US-Guidelines zu Russland-Sanktionen

1. November 2017

Ende Oktober veröffentlichte das US-Außenministerium Guidelines zu wichtigen Sektionen des neuen US-Sanktionsgesetzes gegen Russland

Präzisiert werden unter anderem die Sanktionen gegen russische Exportpipelines (Sektion 232). Demnach wird nunmehr betont, dass Sanktionen in diesem Bereich nur in enger Abstimmung „mit Mitgliedsstaaten der Europäischen Union und europäischen Institutionen“ eingeführt werden, dass negative Auswirkungen auf die Energiesicherheit in der EU vermieden werden sollen und dass Investitionen/Kreditgeschäfte in diesem Sektor, die vor dem 2. August 2017 vertraglich fixiert wurden, Bestandsschutz erhalten.

Bezogen auf Sektion 231 (Sanktionen gegen den russischen Verteidigungs- und Geheimdienstsektor) wurde eine Liste von 39 russischen Unternehmen veröffentlicht, die möglicherweise ab dem 29. Januar 2018 sanktioniert werden könnten. Die Liste ist noch nicht endgültig.
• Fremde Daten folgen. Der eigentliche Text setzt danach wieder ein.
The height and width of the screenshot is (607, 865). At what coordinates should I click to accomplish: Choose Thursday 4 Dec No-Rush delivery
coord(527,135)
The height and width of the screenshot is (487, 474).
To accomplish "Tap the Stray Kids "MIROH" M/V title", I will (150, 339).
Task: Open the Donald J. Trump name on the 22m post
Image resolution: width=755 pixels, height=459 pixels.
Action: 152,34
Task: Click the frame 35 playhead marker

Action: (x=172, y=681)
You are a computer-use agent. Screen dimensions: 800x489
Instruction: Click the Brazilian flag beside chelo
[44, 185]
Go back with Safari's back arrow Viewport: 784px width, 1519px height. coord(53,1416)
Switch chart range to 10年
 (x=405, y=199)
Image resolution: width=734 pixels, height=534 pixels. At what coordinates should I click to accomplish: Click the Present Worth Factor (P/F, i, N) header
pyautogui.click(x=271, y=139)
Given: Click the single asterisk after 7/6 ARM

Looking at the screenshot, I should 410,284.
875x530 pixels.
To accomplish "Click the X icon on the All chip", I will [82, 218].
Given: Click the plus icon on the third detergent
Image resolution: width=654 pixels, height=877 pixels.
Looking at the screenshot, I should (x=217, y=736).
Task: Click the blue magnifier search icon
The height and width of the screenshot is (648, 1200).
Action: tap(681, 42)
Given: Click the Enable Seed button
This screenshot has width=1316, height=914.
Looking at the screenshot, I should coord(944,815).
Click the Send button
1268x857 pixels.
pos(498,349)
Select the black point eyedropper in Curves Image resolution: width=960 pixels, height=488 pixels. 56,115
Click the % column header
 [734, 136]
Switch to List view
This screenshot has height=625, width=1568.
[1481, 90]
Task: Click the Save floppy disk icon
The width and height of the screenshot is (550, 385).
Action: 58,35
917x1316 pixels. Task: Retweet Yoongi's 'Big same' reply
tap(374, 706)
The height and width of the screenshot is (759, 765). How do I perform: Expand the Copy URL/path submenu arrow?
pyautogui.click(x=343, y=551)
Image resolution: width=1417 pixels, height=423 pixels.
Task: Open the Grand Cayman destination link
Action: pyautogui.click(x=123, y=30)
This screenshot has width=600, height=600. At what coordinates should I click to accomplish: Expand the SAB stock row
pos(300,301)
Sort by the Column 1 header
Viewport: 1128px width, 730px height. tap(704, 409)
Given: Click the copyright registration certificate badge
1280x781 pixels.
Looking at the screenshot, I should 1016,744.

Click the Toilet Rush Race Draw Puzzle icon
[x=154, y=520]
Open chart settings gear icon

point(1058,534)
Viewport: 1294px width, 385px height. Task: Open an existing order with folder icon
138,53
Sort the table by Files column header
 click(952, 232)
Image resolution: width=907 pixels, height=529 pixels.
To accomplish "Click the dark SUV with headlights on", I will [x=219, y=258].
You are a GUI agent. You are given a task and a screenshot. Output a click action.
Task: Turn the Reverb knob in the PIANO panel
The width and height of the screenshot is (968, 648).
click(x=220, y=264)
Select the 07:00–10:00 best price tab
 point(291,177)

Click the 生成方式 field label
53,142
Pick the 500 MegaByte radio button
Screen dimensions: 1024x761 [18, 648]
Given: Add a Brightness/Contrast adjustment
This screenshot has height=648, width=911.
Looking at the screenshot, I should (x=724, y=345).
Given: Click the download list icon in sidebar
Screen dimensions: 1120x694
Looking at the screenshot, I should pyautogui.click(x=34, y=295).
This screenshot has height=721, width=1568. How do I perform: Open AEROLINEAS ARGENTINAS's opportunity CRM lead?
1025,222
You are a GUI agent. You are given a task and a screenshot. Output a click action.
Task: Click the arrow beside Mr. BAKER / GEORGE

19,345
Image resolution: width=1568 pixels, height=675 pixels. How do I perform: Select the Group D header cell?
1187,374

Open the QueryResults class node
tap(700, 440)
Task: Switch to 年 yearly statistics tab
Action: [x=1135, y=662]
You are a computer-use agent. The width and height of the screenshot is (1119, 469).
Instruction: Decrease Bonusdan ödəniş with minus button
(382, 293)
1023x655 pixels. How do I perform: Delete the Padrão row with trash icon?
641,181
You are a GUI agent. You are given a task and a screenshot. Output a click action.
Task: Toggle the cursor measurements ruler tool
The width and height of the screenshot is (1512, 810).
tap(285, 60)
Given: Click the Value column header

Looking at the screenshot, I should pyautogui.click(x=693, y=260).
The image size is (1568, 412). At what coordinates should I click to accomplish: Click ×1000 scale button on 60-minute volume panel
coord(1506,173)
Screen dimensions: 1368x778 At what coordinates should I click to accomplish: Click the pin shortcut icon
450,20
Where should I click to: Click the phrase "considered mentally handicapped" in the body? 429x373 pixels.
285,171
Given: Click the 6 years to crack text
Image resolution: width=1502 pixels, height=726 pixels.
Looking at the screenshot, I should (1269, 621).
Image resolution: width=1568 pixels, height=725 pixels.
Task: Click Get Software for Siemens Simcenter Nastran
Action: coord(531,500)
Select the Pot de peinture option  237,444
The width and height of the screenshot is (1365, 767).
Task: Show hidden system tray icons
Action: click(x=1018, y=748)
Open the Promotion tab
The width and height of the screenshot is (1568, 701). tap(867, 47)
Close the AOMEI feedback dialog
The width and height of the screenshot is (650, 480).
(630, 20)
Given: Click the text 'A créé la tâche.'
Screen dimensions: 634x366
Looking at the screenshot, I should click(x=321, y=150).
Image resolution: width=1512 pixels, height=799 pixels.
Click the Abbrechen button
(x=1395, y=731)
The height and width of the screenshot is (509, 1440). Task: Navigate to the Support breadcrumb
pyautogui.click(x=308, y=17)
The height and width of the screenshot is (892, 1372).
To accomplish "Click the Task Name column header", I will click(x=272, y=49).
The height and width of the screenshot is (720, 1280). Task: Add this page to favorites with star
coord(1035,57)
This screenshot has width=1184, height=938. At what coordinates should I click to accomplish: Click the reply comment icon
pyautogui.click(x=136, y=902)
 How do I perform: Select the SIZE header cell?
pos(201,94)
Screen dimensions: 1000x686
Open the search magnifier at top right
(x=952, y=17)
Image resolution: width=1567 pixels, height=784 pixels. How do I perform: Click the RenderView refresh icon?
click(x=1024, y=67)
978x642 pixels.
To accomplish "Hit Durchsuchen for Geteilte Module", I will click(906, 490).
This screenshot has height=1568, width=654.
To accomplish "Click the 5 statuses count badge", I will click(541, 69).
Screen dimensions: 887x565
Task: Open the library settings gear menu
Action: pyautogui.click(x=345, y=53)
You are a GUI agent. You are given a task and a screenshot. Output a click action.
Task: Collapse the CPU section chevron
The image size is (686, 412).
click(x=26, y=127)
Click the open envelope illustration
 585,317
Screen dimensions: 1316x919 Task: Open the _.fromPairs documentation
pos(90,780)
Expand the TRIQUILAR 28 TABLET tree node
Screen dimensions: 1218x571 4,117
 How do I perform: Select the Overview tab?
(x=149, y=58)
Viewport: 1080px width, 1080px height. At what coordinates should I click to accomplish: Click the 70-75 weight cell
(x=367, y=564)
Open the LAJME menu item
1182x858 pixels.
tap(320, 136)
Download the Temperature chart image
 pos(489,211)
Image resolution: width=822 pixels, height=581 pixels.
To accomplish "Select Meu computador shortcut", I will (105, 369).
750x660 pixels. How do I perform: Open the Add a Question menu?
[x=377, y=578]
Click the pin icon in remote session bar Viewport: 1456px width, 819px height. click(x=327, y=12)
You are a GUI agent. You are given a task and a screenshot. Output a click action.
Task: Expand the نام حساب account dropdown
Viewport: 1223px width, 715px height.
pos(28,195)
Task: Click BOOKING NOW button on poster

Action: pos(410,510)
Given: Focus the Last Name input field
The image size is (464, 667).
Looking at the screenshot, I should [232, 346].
Nach Angaben aus der EU-Kommission und der Bundesregierung würden Sanktionen gegen diese Unternehmen nur deren Verteidigungs- und Sicherheitssektor betreffen, eine Zusammenarbeit mit diesen Firmen in zivilen Bereichen wäre von den US-Maßnahmen nicht betroffen.

Bezogen auf Sektion 223, in der als mögliche Sanktionsziele auch russische Unternehmen aus dem Eisenbahn-, Metall- und Bergbau-Sektor genannt werden, wird nun betont, dass in diesem Bereich Sanktionen nicht zwangsläufig seien und diese ebenfalls nur in enger Abstimmung mit Partnern eingeführt würden.

Der Ost-Ausschuss hat die verschiedenen, bislang veröffentlichten US-Guidelines zu den Sanktionen in einem Dokument zusammengefasst (links als Download).